COLORADO SERENITY – MARCH 2004  (SICK & NOT GETTING BETTER)

 

Tracy Saraduke, RN, M.Ac. L.Ac.

3082 Evergreen Parkway, Suite 2

Evergreen, CO 80439

(303) 670-9181

www.acuwebpage.com

 


      Many people experience difficulty recovering from an illness or injury (having a cold for several weeks, or a soft-tissue injury that lingers for a year).  What is interfering with the natural healing process?  How can acupuncture help?  First, we need to look at the nervous system.

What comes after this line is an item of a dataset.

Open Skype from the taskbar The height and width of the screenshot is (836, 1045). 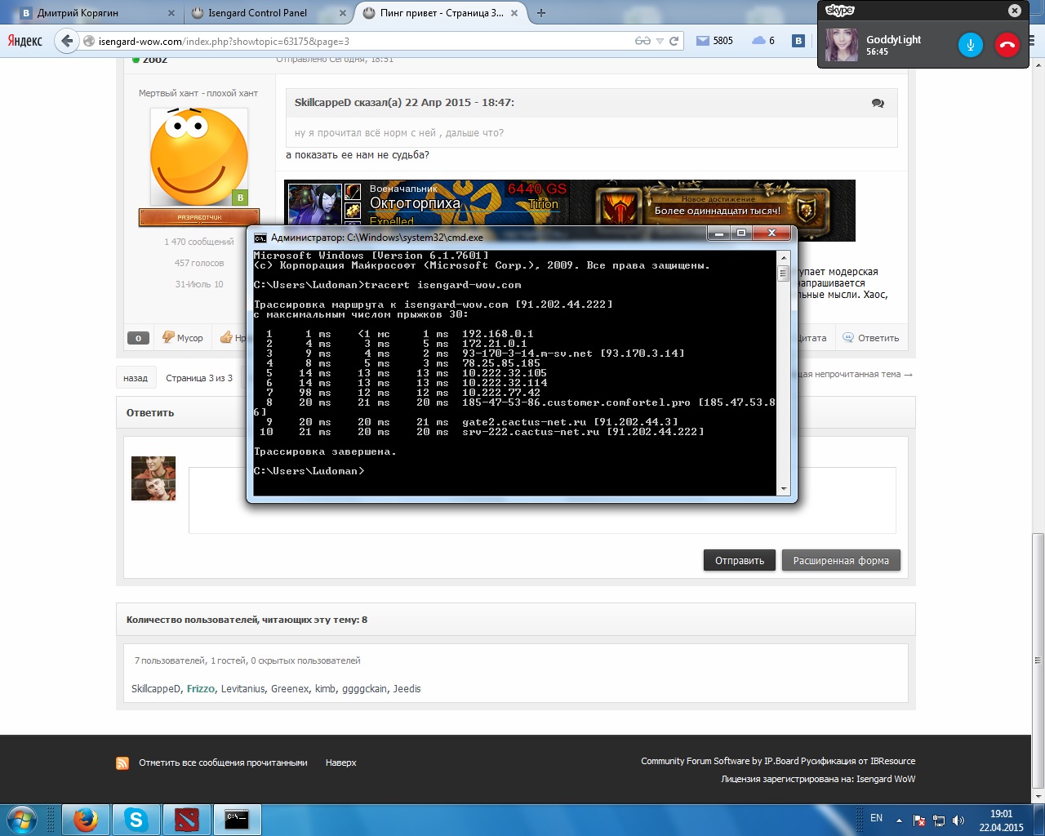[x=136, y=819]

      The autonomic nervous system maintains a balance by regulating the internal organs, blood vessels, and hormones.  It is divided into the sympathetic and parasympathetic nervous systems.  The sympathetic is active, controlling functions that include those associated with fight or flight.  The parasympathetic is passive, controlling the functions of rest and repair.

Parasympathetic activity is blocked when the sympathetic system dominates.  This prevents healing.

      If a person has sympathetic nervous system dominance, they experience tight muscles, bacterial infections, muscle pain, and joint pain.  The person has difficulty sleeping and becomes too sick to get well.  Have you ever seen a Norman Rockwell painting titled “The Great Healer?” It is a person sleeping.

      It is also possible for the parasympathetic system to become dominant.  The immunities get carried away, showing up as allergies, asthma, and autoimmune disorders.

      Since sympathetic dominance gets in the way of healing, what drives a person into sympathetic dominance?  Chronic stress and overwork are the most common culprits.  One high-tech manager came in reporting that he hadn’t slept for months.  After treatment, he slept for two days straight.

      People don’t get better without correcting the nervous system imbalance.  However, the autonomic nervous system is involuntary (outside of our control), making it difficult for us to reset our own system.  It is impossible to re-balance just by thinking about it.

      Western medical studies have shown that acupuncture reduces sympathetic nervous system activity, giving way to parasympathetic activity.  Japanese acupuncture techniques are more effective to this end because of painless needling techniques (thinner needles, shallow insertion, and fewer needles).  The use of thicker needles, deeper insertion, and a higher quantity of needles can alarm or overwhelm the patient’s nervous system; the balancing is less effective.

After an acupuncture treatment, people are usually relaxed or sleepy. This indicates that the parasympathetic system has been stimulated; rest and repair has begun.